— SOURCE TEXT —

/---

# Introduction

Topics included in this notebook:
* [Overview of OmniSci](#overview)
* [Tools available for Data Science](#available_tools)
* [Installation](#installation)

<a id='overview'></a>
## Overview of OmniSci


OmniSci is an analytics platform designed to handle very large datasets. It leverages the processing power of GPUs alongside traditional CPUs to achieve very high performance. OmniSci combines an open-source SQL engine (OmniSciDB), server-side rendering (OmniSci Render), and web-based data visualization (OmniSci Immerse) to provide a comprehensive platform for data analysis.

**OmniSciDB**   
The foundation of the platform is OmniSciDB, an open-source, GPU-accelerated database. OmniSciDB harnesses GPU processing power and returns SQL query results in milliseconds, even on tables with billions of rows. OmniSciDB delivers high performance with rapid query compilation, query vectorization, and advanced memory management.  

**Native SQL**    
With native SQL support, OmniSciDB returns query results hundreds of times faster than CPU-only analytical database platforms. Use your existing SQL knowledge to query data. You can use the standalone SQL engine with the command line, or the SQL editor that is part of the OmniSci Immerse visual analytics interface. Your SQL query results can output to OmniSci Immerse or to third-party software such as Birst, Power BI, Qlik, or Tableau.

\---

— PROBLEMS TO WORK ON —
(a) In the OmniSci introduction above, rewrite the paragraph beginning "The foundation of the platform is OmniSciDB" as a short bulleted list that keeps its main facts.
(b) According to the OmniSci introduction above, which third-party software products can receive SQL query results?

— DATA LISTING —
/---

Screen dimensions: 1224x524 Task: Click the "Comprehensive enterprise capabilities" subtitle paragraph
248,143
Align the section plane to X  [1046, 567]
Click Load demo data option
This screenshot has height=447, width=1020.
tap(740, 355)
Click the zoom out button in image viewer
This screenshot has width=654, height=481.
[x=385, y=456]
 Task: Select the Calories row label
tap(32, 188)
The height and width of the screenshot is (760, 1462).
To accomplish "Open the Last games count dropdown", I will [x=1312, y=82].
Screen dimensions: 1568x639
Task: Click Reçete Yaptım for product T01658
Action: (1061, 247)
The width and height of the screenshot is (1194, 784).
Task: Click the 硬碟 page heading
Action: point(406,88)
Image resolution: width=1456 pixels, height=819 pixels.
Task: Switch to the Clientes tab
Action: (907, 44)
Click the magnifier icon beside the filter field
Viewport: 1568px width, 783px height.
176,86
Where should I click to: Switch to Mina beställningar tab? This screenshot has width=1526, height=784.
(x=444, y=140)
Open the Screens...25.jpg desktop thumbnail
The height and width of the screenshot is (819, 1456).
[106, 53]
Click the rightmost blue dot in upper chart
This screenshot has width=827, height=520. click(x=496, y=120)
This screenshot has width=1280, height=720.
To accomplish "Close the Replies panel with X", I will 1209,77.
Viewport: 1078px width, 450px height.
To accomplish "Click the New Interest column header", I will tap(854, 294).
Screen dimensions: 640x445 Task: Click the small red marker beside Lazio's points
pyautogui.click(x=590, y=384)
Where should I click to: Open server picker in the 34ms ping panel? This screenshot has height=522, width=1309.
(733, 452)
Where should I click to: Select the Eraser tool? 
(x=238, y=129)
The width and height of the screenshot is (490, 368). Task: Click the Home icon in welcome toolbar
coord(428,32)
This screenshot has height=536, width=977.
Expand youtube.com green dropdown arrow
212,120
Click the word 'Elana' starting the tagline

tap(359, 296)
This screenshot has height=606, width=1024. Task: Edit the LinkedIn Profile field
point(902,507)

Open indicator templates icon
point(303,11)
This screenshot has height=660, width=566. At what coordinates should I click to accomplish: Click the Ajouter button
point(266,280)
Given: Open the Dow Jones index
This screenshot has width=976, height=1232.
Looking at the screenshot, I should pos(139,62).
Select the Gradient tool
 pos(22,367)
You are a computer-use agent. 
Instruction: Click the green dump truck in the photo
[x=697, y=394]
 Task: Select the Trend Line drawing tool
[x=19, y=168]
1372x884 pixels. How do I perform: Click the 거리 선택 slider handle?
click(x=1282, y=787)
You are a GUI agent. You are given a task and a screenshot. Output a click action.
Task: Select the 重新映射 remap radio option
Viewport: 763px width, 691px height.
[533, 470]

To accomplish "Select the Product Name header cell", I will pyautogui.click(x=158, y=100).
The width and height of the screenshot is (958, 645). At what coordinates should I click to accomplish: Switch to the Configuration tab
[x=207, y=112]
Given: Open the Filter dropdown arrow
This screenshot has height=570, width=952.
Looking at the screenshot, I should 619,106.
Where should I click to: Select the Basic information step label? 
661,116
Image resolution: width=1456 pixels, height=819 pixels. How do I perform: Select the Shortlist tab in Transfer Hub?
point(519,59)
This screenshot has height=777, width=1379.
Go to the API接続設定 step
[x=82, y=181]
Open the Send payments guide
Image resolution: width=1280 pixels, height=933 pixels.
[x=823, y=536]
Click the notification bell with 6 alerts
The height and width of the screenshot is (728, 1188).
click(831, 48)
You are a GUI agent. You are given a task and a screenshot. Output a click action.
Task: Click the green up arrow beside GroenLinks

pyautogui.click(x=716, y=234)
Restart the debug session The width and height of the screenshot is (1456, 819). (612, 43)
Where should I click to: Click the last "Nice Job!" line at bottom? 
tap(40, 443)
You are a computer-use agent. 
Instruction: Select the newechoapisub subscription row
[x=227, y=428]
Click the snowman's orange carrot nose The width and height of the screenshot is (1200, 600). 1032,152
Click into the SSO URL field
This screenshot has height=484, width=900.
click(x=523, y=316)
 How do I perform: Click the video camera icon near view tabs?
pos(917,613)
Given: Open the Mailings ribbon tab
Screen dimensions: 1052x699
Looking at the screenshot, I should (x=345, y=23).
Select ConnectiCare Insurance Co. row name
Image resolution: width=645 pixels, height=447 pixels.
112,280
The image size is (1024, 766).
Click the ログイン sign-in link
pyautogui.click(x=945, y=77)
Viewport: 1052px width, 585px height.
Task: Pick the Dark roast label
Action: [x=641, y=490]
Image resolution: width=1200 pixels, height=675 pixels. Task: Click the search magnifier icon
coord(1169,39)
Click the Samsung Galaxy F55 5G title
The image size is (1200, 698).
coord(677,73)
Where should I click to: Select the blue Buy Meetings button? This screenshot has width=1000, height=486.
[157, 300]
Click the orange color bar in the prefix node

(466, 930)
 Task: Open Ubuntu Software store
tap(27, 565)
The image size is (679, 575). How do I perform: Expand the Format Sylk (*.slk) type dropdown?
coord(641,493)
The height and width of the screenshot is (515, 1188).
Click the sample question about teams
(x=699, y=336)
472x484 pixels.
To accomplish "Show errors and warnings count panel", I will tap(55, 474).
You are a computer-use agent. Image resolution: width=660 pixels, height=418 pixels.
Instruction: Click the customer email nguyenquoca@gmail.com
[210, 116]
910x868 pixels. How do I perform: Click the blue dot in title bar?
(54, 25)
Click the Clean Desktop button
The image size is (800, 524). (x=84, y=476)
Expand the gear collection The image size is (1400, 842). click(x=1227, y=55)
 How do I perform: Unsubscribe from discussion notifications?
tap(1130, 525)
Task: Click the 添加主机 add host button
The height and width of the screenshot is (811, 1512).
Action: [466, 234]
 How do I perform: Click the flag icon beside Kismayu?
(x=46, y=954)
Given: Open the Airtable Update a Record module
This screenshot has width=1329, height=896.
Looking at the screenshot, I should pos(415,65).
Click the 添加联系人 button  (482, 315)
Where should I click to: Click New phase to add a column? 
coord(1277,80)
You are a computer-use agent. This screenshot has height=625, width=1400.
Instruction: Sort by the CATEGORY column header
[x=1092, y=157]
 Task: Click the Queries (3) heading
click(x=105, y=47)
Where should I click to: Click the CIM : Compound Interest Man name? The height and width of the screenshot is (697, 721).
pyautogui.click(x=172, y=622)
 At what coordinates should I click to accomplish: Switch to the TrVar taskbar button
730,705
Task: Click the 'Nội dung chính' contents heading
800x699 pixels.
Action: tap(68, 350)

\---

— SOLUTION LIST —
(a)
- OmniSciDB, an open-source, GPU-accelerated database, is the foundation of the platform.
- It uses GPU processing power to return SQL query results in milliseconds, even on tables with billions of rows.
- Its high performance comes from rapid query compilation, query vectorization, and advanced memory management.

(b) Birst, Power BI, Qlik, and Tableau.